■ Task prompt ■
In the entries below, find each line with the word "chart" and pull it out.

──────

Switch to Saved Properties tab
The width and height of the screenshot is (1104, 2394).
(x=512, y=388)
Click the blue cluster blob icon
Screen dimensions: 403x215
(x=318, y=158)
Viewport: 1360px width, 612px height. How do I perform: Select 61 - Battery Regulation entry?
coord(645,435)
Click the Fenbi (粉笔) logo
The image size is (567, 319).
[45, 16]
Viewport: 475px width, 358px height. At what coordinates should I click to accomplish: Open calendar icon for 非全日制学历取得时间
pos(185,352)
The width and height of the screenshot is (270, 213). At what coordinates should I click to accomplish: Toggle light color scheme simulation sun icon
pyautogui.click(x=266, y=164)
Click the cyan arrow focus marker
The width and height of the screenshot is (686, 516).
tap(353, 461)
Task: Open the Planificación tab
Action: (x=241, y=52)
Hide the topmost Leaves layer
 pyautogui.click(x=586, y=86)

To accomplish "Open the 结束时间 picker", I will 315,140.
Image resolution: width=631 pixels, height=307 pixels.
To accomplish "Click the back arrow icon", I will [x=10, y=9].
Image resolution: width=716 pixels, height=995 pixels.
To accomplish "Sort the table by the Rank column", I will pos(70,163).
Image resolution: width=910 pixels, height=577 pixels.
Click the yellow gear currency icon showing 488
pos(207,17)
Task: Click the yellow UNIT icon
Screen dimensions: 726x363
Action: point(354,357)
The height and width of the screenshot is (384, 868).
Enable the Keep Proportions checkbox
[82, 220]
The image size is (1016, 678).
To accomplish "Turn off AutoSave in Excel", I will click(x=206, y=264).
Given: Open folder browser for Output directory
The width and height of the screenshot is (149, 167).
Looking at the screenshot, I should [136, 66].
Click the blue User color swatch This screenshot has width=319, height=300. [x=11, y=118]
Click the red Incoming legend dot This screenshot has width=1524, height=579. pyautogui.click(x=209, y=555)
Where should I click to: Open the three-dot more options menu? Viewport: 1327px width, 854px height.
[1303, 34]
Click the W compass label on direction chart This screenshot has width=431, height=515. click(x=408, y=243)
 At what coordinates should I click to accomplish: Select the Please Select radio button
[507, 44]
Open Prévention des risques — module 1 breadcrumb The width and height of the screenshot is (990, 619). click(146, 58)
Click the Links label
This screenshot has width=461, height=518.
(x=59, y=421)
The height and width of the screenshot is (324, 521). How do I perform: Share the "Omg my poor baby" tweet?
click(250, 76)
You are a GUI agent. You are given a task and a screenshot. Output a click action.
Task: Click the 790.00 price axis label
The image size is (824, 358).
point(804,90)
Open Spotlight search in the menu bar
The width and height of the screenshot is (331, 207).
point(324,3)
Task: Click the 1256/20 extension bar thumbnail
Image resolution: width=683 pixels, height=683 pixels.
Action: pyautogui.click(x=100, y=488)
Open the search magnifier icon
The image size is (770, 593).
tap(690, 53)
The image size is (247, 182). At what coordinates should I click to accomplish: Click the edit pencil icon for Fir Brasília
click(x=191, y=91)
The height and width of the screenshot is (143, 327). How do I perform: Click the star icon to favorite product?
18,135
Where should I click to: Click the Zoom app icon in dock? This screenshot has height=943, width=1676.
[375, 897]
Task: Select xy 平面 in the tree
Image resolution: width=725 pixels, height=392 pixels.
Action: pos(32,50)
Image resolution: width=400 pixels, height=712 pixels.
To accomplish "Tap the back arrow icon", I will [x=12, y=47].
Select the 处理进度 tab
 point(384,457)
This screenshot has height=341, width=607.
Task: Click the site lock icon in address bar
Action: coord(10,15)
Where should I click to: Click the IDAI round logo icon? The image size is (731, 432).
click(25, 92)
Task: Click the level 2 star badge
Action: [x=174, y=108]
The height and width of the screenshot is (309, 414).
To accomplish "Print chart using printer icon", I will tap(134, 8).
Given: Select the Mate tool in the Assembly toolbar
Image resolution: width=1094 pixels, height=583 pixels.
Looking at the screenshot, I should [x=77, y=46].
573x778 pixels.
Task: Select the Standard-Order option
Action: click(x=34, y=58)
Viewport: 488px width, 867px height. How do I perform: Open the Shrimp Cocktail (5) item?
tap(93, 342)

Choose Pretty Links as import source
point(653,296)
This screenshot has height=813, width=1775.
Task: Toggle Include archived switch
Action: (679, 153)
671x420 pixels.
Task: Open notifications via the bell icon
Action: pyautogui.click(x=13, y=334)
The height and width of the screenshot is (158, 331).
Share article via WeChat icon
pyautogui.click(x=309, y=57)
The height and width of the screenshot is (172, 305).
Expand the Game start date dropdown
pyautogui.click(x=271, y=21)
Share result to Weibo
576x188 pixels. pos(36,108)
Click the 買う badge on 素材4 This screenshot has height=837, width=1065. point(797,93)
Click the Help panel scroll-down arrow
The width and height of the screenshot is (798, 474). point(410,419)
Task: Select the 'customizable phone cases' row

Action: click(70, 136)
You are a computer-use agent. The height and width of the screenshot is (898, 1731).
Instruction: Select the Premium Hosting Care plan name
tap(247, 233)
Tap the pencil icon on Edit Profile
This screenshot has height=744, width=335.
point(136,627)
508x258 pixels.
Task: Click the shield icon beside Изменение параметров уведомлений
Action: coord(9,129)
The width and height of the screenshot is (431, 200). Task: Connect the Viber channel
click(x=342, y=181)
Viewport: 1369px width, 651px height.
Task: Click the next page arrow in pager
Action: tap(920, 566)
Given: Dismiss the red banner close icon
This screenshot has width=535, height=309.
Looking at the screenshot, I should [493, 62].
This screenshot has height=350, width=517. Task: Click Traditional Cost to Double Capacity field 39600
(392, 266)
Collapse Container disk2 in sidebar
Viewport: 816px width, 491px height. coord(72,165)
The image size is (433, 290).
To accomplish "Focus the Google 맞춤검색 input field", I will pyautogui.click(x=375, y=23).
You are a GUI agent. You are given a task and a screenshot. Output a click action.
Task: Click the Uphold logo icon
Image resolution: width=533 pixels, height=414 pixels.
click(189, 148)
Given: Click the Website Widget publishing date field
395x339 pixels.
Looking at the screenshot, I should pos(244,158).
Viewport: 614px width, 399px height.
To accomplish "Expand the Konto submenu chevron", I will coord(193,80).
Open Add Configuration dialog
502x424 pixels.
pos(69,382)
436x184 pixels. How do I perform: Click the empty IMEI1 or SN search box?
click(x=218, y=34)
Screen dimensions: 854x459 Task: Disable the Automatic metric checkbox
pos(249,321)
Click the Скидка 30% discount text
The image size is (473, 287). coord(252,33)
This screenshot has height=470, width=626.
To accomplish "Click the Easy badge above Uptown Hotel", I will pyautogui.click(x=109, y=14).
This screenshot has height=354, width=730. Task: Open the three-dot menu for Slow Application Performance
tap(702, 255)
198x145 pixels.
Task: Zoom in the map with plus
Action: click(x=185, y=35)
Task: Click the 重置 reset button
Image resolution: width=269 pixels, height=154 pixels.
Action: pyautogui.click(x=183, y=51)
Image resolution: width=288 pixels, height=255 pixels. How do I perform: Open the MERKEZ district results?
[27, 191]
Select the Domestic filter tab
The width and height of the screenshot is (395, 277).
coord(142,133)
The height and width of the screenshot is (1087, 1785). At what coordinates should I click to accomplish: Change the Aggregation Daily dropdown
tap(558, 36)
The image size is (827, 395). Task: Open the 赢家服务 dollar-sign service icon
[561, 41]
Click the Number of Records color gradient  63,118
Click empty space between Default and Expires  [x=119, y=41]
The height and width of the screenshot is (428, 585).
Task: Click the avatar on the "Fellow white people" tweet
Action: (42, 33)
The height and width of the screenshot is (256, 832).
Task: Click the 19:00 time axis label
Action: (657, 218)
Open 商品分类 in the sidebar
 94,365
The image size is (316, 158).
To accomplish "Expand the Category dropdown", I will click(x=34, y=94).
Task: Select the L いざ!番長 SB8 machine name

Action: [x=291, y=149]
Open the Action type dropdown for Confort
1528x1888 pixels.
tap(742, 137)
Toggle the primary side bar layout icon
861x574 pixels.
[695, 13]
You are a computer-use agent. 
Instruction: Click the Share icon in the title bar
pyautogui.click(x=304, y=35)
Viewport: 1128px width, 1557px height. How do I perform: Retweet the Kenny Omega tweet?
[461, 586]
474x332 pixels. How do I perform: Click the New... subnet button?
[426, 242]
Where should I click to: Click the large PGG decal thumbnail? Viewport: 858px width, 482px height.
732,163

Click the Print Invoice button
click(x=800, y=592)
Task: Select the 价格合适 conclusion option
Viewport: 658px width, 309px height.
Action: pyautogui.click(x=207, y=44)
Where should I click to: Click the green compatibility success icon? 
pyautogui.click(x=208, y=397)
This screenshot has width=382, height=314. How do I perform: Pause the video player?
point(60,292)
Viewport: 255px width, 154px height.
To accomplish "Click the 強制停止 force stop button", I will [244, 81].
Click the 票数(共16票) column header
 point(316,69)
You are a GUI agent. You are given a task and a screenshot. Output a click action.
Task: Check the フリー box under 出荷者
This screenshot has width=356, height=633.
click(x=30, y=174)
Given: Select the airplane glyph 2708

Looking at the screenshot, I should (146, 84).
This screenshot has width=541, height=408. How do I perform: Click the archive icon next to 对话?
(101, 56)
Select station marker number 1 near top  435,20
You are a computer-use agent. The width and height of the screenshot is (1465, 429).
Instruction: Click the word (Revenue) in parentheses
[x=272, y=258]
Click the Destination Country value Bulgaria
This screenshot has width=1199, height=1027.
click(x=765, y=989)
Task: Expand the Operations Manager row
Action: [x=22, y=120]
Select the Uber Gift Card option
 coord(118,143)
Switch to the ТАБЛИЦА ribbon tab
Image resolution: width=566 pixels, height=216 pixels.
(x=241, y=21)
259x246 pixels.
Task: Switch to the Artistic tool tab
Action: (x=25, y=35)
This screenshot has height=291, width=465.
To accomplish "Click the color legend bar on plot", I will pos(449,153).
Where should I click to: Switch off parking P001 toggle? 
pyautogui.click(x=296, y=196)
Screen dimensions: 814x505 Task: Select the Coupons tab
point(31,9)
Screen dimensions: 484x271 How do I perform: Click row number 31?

──────

■ The answer ■
Click the W compass label on direction chart This screenshot has width=431, height=515. click(x=408, y=243)
To accomplish "Print chart using printer icon", I will tap(134, 8).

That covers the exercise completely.